▶ [SELECTED PASSAGE]
# Party balloon loops.



## S.S. sLinGeR (Oct 17, 2013)

Had some balloons laying around...I looked at them and said I could loop those!  I was testing them today with bb's and 1/4 inch. Both shot well. These baloons are 12 inches. They are totally maxed at 33 1/2 inches. Fun and cheep!

Have a great night brothers and sisters of the latex. 
Chris


----------



## S.S. sLinGeR (Oct 17, 2013)

Draw weight is about 5 pounds.


----------



## Imperial (Feb 9, 2011)

i like to cut off the closed end to avoid getting trapped air in the balloon


----------



## wll (Oct 4, 2014)

S.S. sLinGeR said:


> Had some balloons laying around...I looked at them and said I could loop those!  I was testing them today with bb's and 1/4 inch. Both shot well. These baloons are 12 inches. They are totally maxed at 33 1/2 inches. Fun and cheep!
> 
> Have a great night brothers and sisters of the latex.
> Chris


What shooter is that, looks nice ;-)

wll


----------



## S.S. sLinGeR (Oct 17, 2013)

wll said:


> S.S. sLinGeR said:
> 
> 
> > Had some balloons laying around...I looked at them and said I could loop those!  I was testing them today with bb's and 1/4 inch. Both shot well. These baloons are 12 inches. They are totally maxed at 33 1/2 inches. Fun and cheep!
> ...


That's a Ray shot special!


----------



## THWACK! (Nov 25, 2010)

S.S. sLinGeR said:


> Had some balloons laying around...I looked at them and said I could loop those!  I was testing them today with bb's and 1/4 inch. Both shot well. These baloons are 12 inches. They are totally maxed at 33 1/2 inches. Fun and cheep!
> 
> Have a great night brothers and sisters of the latex.
> Chris


I've several hundred of these stored away in my house from when I was interested in making ballon caricatures. Most of mine are "260s" - that is, 2" wide by 60" long. Might be fun to try them as ss bands. They ARE latex, so take precautions re: heat and sunlight.

[Dataset entries]

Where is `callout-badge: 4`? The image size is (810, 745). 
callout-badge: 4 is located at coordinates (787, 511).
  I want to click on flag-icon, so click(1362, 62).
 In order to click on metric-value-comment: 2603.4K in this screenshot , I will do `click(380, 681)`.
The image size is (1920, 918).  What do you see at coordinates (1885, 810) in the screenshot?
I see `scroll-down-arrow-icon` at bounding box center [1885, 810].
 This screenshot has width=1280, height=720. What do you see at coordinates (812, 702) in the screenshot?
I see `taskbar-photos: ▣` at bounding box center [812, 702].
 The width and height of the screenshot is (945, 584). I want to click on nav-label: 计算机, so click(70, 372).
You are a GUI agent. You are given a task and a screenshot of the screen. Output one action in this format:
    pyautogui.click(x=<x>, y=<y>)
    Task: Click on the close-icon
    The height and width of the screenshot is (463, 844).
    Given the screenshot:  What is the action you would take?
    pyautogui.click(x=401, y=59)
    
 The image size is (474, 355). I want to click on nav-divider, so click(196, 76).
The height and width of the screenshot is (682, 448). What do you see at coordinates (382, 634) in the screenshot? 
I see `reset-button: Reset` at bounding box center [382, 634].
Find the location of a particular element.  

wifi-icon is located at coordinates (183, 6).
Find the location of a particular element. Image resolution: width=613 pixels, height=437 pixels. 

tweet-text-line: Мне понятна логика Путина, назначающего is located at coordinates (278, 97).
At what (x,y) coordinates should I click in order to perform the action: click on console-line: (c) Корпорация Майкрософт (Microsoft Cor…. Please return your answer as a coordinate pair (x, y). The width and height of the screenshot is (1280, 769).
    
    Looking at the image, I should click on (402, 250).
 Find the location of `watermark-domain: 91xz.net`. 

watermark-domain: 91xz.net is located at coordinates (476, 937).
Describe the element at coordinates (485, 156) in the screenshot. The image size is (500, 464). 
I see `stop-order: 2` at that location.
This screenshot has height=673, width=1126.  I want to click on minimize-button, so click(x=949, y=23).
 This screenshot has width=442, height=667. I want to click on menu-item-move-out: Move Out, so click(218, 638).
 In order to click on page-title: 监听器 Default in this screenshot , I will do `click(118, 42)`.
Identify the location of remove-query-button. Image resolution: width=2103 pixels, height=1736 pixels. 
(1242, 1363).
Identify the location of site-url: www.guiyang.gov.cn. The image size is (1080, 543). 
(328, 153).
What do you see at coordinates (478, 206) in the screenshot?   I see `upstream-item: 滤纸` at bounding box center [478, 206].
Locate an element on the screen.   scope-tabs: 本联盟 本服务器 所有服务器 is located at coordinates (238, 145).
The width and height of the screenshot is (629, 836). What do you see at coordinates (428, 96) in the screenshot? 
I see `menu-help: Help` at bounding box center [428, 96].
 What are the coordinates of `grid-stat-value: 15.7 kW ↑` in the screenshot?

▶ [WHAT YOU NEED TO DO]
How would the party balloon loop thread go on from where it stops? Write the next part. These items come from a separate source, not from the party balloon loop thread.

▶ [OUTPUT]
Regards,

Mike


----------



## Jacktrevally (Feb 14, 2011)

These balloons makes good fork ties for bands. Try it!


----------



## THWACK! (Nov 25, 2010)

Imperial said:


> i like to cut off the closed end to avoid getting trapped air in the balloon


That's what the Rabbi said.


----------



## Lee Silva (Feb 9, 2013)

THWACK! said:


> S.S. sLinGeR said:
> 
> 
> > Had some balloons laying around...I looked at them and said I could loop those!  I was testing them today with bb's and 1/4 inch. Both shot well. These baloons are 12 inches. They are totally maxed at 33 1/2 inches. Fun and cheep!
> ...


I bet there's quite a bit of speed to be found in something like this... Where would be a good source for super long balloons?


----------



## bigron (Nov 29, 2012)

Lee Silva said:


> THWACK! said:
> 
> 
> > S.S. sLinGeR said:
> ...


party supply stores


----------



## THWACK! (Nov 25, 2010)

Lee Silva said:


> I bet there's quite a bit of speed to be found in something like this... Where would be a good source for super long balloons?
> 
> I've several hundred of these stored away in my house from when I was interested in making ballon caricatures. Most of mine are "260s" - that is, 2" wide by 60" long. Might be fun to try them as ss bands. They ARE latex, so take precautions re: heat and sunlight.
> 
> ...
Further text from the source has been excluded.